### REQUIREMENT
Find the line with "Together for Texas Hat (644, 1723)" in the entries below, then reproduce it and every line after it down to and including the line with "Outback Trading Grizzly Oilskin Hat (478, 1454)", exactly.
-------- SUPPLIED RECORDS --------
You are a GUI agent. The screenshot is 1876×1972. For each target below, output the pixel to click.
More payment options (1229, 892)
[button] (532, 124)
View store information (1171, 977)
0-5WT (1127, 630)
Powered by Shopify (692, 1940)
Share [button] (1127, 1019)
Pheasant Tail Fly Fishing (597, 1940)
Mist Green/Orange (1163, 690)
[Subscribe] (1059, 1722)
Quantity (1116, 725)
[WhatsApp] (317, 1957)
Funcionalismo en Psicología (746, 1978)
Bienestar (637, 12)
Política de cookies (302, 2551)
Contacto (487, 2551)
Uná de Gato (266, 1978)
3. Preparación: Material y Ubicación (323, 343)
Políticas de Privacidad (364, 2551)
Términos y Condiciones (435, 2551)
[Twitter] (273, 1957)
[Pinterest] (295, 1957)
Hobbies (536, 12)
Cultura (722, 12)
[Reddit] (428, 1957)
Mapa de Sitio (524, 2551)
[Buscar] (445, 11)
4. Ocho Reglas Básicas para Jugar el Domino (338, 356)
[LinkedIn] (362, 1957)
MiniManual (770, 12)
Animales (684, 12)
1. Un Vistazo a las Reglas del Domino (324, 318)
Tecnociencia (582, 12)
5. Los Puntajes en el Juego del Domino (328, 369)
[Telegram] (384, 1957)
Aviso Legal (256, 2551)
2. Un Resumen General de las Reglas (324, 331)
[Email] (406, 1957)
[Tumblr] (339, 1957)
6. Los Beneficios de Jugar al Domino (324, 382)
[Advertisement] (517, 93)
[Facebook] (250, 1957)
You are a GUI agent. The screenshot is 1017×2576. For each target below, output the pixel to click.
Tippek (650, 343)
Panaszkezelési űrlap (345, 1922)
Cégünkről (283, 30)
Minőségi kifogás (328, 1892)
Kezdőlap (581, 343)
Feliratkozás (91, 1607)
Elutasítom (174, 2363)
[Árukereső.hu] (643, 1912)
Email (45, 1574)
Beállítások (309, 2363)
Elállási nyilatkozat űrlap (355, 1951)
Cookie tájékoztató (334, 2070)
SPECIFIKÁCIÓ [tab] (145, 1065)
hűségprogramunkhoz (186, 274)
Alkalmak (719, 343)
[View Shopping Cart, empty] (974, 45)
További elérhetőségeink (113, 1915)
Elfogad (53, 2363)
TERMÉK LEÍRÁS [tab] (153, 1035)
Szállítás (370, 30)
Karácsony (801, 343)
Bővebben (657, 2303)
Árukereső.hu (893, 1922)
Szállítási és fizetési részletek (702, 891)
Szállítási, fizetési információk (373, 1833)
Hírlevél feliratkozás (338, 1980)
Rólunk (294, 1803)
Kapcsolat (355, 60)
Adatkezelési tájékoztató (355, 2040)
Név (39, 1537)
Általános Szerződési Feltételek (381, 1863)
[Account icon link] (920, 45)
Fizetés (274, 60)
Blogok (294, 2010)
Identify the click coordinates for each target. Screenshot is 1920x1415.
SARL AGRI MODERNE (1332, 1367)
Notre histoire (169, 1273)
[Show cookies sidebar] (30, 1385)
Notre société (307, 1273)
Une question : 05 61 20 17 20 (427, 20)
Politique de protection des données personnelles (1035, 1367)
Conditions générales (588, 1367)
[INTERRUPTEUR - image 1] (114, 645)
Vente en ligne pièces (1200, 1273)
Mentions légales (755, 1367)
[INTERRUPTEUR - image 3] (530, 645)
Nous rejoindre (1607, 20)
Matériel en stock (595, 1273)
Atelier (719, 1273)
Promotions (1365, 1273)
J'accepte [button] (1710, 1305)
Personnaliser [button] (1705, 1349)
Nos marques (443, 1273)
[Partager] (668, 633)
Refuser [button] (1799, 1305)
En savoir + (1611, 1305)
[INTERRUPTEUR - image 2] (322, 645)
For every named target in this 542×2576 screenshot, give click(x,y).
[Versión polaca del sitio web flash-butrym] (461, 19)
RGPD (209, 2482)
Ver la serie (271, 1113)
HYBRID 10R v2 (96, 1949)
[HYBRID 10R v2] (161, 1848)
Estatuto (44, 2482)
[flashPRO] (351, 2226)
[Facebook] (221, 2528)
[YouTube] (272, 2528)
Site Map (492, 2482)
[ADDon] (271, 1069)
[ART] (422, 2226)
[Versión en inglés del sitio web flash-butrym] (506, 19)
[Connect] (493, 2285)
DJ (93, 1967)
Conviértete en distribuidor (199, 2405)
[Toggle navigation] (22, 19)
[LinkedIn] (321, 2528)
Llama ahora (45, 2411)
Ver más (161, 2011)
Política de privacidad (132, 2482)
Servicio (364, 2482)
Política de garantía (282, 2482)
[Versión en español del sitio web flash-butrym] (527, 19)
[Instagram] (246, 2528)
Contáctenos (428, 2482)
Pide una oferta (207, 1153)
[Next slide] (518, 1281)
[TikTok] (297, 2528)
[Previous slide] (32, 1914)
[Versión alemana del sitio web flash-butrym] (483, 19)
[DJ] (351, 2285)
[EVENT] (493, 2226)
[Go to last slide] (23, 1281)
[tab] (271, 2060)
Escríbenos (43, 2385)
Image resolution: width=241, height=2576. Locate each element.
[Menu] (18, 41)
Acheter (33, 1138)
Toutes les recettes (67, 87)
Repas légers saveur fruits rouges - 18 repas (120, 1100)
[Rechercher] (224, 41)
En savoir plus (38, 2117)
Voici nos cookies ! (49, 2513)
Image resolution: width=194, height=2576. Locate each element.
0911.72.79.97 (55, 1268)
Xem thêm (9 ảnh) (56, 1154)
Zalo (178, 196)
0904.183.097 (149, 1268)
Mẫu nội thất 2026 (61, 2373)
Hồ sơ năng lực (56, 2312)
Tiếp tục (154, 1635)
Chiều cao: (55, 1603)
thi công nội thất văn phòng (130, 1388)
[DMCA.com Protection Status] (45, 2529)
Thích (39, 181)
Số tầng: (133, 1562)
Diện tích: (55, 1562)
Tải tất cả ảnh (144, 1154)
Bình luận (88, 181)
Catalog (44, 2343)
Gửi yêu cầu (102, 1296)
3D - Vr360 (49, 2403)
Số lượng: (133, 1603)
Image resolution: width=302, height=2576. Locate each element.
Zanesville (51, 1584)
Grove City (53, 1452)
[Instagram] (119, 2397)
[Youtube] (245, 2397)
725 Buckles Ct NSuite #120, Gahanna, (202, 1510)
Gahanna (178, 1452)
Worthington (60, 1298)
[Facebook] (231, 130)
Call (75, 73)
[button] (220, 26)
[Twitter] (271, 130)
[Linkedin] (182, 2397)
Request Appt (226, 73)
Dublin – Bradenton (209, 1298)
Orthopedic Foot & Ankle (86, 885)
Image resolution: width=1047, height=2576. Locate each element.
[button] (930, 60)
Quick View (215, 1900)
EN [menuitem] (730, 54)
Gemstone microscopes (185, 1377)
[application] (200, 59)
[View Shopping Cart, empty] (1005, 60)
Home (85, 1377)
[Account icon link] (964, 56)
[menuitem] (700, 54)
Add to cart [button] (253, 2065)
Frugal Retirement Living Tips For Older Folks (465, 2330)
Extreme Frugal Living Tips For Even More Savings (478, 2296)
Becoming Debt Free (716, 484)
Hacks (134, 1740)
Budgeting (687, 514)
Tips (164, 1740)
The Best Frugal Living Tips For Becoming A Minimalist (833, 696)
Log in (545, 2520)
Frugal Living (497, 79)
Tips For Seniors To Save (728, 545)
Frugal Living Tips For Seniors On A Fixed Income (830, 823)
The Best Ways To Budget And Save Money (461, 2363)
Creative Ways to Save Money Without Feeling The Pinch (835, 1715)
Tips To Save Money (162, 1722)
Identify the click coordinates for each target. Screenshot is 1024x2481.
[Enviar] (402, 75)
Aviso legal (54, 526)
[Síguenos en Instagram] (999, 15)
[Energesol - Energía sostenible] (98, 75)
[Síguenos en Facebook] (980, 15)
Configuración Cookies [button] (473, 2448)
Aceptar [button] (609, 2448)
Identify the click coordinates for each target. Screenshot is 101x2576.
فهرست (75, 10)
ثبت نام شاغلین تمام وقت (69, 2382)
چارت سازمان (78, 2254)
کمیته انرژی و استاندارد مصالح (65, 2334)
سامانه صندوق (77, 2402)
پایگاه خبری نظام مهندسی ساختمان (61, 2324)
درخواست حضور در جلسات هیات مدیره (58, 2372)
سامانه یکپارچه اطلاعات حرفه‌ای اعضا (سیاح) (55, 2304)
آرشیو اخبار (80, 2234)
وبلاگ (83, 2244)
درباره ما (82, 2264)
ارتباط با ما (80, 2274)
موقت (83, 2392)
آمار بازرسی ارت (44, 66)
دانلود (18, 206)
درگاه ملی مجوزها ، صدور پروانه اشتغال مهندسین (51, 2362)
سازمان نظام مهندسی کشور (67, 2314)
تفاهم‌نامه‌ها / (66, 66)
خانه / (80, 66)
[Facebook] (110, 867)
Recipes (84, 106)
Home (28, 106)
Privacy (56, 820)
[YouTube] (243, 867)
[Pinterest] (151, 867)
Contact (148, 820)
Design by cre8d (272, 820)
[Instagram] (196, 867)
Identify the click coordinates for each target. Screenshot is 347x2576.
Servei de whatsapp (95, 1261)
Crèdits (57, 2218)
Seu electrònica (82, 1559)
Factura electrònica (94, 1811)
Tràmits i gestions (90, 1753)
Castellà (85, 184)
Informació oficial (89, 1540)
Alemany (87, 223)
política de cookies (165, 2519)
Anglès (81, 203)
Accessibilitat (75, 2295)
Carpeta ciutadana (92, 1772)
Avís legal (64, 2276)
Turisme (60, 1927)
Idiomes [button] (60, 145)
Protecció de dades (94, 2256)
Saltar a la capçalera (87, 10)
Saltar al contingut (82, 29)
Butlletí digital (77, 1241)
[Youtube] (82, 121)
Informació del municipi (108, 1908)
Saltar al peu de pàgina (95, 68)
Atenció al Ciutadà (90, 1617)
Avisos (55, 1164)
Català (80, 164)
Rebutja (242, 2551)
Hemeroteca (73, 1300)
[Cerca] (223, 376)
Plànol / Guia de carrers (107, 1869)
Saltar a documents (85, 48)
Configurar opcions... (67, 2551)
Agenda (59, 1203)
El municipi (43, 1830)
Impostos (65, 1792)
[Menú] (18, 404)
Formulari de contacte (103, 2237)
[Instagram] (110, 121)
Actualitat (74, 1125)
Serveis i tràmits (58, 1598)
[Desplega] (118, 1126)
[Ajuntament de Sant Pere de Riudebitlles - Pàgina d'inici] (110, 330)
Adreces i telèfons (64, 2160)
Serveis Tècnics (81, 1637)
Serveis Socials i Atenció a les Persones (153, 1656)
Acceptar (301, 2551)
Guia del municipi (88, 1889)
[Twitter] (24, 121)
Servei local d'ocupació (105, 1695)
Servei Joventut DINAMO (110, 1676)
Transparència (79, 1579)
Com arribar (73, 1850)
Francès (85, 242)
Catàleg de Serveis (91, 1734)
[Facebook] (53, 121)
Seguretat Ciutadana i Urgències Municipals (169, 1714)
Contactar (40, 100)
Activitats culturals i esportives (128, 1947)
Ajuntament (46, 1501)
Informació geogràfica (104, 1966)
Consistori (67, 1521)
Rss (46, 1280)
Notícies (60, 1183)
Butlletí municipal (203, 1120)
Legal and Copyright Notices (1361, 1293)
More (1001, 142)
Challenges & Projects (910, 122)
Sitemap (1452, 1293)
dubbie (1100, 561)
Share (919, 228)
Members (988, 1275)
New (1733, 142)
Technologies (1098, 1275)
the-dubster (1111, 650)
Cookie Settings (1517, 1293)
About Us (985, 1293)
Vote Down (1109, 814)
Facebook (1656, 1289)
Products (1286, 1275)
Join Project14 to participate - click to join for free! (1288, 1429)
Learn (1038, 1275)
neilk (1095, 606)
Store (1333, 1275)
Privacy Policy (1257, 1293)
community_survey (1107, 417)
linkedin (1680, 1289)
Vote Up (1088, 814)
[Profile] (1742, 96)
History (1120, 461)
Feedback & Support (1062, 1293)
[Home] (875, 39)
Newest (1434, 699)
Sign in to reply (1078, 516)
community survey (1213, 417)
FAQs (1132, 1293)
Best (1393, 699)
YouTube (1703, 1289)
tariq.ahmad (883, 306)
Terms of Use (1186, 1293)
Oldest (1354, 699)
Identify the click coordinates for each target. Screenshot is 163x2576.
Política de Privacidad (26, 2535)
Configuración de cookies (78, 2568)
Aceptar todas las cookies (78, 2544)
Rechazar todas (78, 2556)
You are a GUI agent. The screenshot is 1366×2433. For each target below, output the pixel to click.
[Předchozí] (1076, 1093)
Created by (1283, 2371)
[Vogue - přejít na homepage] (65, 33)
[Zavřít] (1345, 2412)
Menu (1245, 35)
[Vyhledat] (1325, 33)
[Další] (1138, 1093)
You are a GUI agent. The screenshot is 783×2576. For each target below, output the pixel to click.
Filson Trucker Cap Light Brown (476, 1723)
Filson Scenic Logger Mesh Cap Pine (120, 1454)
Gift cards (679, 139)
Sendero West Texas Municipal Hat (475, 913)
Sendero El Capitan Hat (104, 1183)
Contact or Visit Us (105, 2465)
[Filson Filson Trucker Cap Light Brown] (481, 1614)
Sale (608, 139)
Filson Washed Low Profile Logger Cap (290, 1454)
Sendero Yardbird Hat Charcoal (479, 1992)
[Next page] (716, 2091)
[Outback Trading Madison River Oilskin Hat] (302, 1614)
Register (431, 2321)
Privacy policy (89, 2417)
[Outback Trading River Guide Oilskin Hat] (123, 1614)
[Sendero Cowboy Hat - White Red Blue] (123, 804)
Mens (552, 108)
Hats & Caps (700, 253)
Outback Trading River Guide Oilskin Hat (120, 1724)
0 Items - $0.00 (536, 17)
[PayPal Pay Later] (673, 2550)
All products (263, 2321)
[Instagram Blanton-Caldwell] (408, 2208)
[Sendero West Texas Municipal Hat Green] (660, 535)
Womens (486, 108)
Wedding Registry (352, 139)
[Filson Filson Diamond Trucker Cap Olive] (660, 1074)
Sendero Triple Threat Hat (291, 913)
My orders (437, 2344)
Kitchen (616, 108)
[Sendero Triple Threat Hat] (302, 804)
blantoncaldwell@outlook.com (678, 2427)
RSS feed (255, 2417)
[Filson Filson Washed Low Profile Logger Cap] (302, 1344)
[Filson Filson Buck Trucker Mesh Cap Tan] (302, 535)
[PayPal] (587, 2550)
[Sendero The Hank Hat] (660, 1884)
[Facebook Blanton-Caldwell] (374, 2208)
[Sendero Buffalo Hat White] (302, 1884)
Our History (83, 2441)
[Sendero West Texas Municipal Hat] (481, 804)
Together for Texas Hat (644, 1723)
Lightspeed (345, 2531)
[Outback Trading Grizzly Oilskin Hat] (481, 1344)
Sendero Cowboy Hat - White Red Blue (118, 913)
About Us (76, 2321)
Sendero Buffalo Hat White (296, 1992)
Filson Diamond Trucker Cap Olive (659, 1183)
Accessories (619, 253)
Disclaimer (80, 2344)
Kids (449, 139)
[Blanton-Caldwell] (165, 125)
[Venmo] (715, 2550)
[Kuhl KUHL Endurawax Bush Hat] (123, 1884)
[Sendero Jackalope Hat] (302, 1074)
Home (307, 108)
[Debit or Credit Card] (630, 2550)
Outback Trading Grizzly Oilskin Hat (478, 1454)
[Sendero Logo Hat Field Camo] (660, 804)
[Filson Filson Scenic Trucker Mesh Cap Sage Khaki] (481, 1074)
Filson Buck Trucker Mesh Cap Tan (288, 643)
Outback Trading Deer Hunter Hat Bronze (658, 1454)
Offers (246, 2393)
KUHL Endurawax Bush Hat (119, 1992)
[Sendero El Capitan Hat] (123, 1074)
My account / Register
--------
### ANSWER SECTION
Together for Texas Hat (644, 1723)
Lightspeed (345, 2531)
[Outback Trading Grizzly Oilskin Hat] (481, 1344)
Sendero Cowboy Hat - White Red Blue (118, 913)
About Us (76, 2321)
Sendero Buffalo Hat White (296, 1992)
Filson Diamond Trucker Cap Olive (659, 1183)
Accessories (619, 253)
Disclaimer (80, 2344)
Kids (449, 139)
[Blanton-Caldwell] (165, 125)
[Venmo] (715, 2550)
[Kuhl KUHL Endurawax Bush Hat] (123, 1884)
[Sendero Jackalope Hat] (302, 1074)
Home (307, 108)
[Debit or Credit Card] (630, 2550)
Outback Trading Grizzly Oilskin Hat (478, 1454)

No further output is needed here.